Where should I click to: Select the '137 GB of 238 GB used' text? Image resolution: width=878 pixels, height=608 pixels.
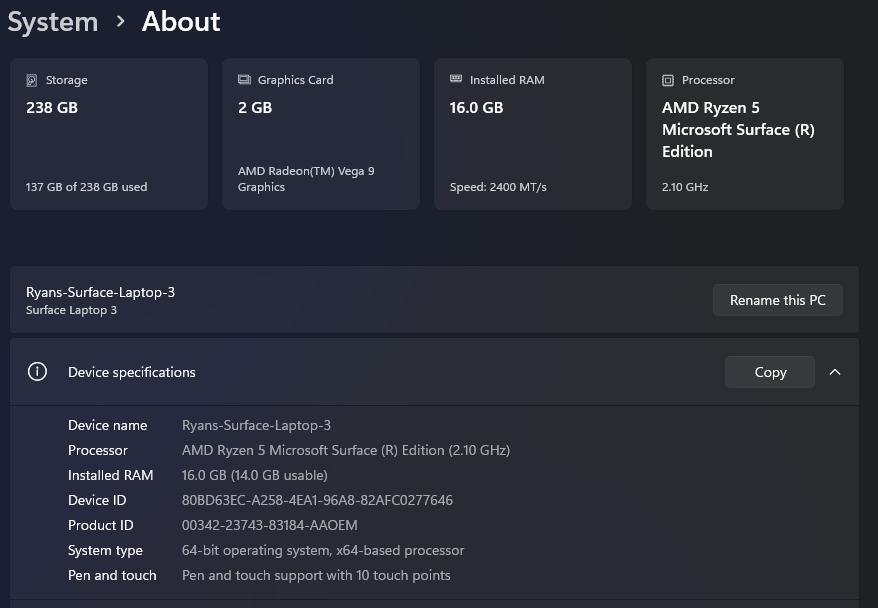click(86, 187)
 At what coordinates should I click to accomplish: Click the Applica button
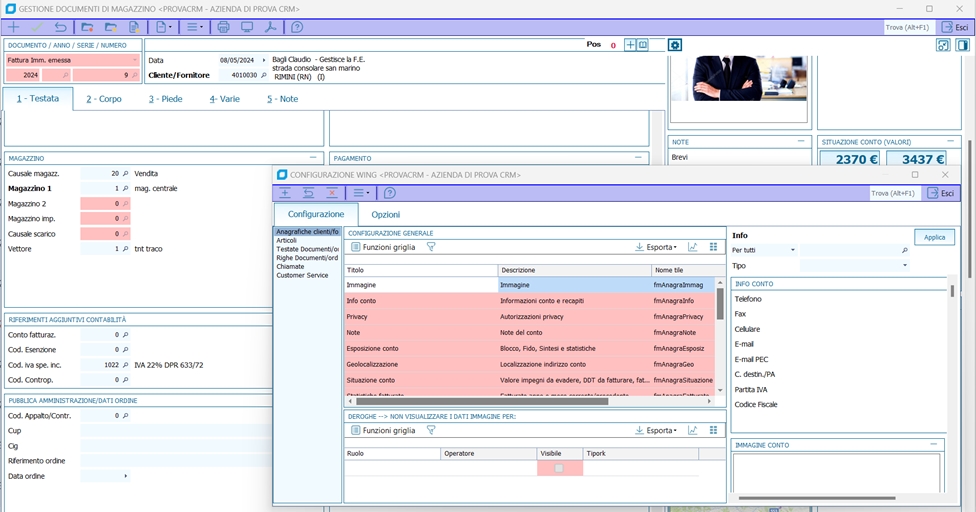934,238
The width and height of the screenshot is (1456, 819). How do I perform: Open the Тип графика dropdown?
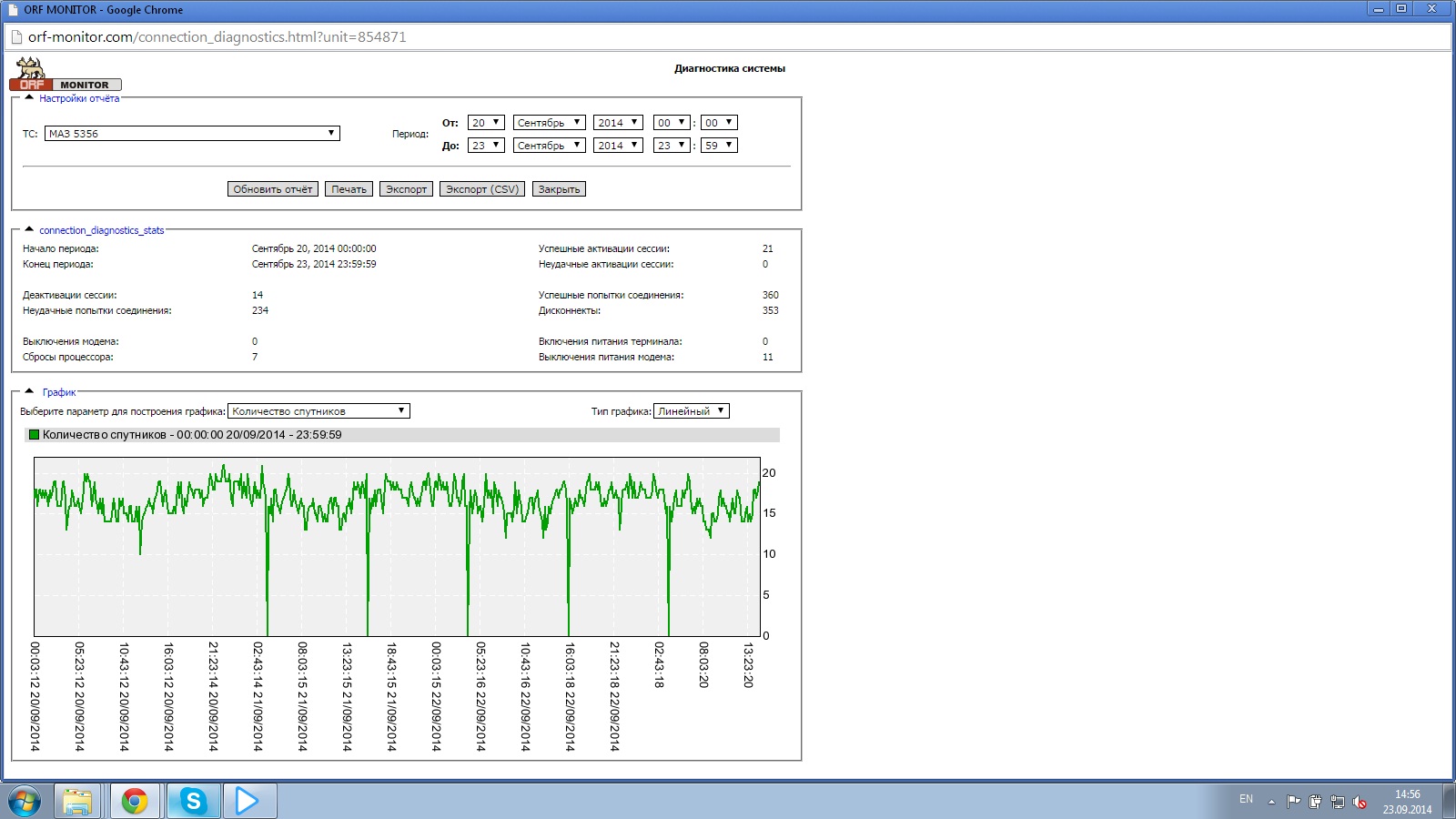coord(691,411)
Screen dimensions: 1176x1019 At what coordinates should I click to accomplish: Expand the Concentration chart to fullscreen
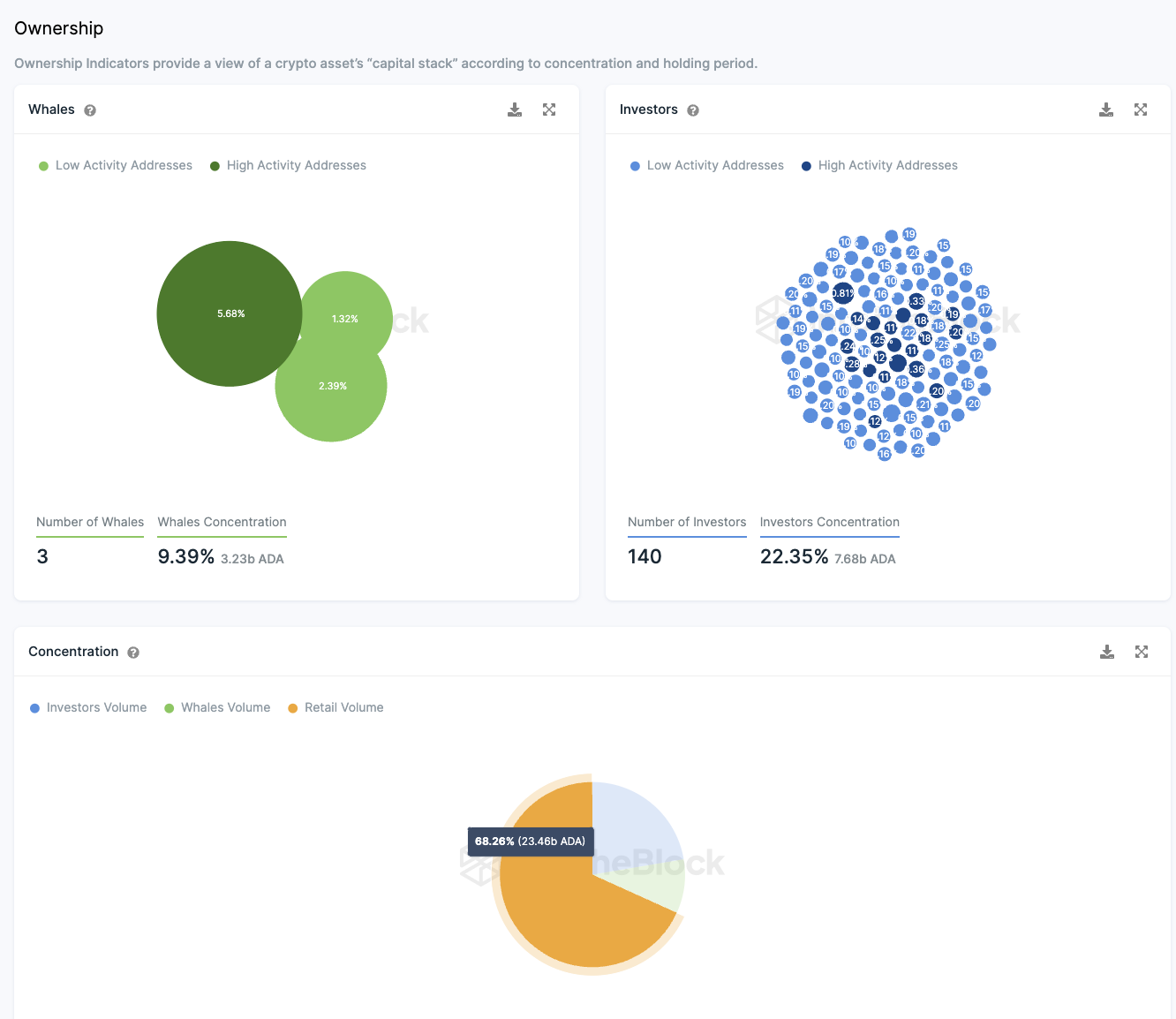[1142, 652]
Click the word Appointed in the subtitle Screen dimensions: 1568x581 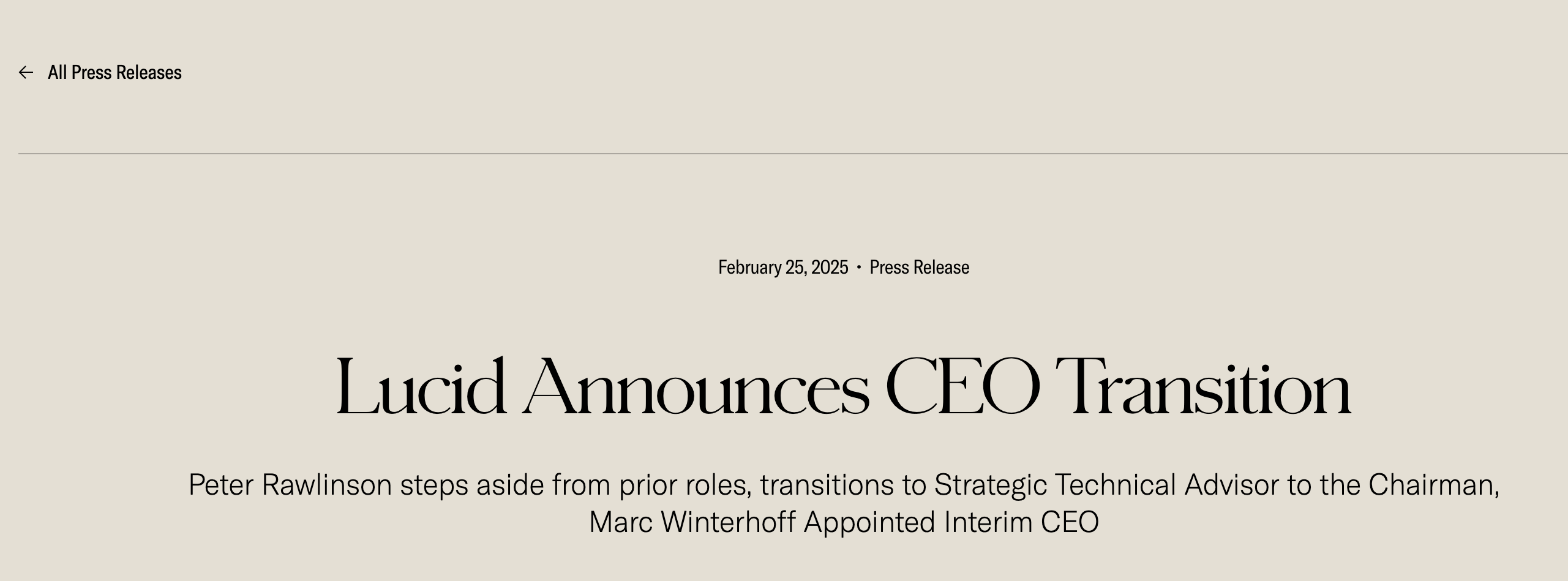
※
■ TO DO
Everything from the line with "Screen dimensions: 1176x1019" through the end of the listing above, both ends included, should be set down exactly; copy nothing else, and skip the pictures.

■ WRITTEN SOLUTION
Screen dimensions: 1176x1019 At what coordinates should I click to accomplish: Expand the Concentration chart to fullscreen
[1142, 652]
Click the word Appointed in the subtitle Screen dimensions: 1568x581 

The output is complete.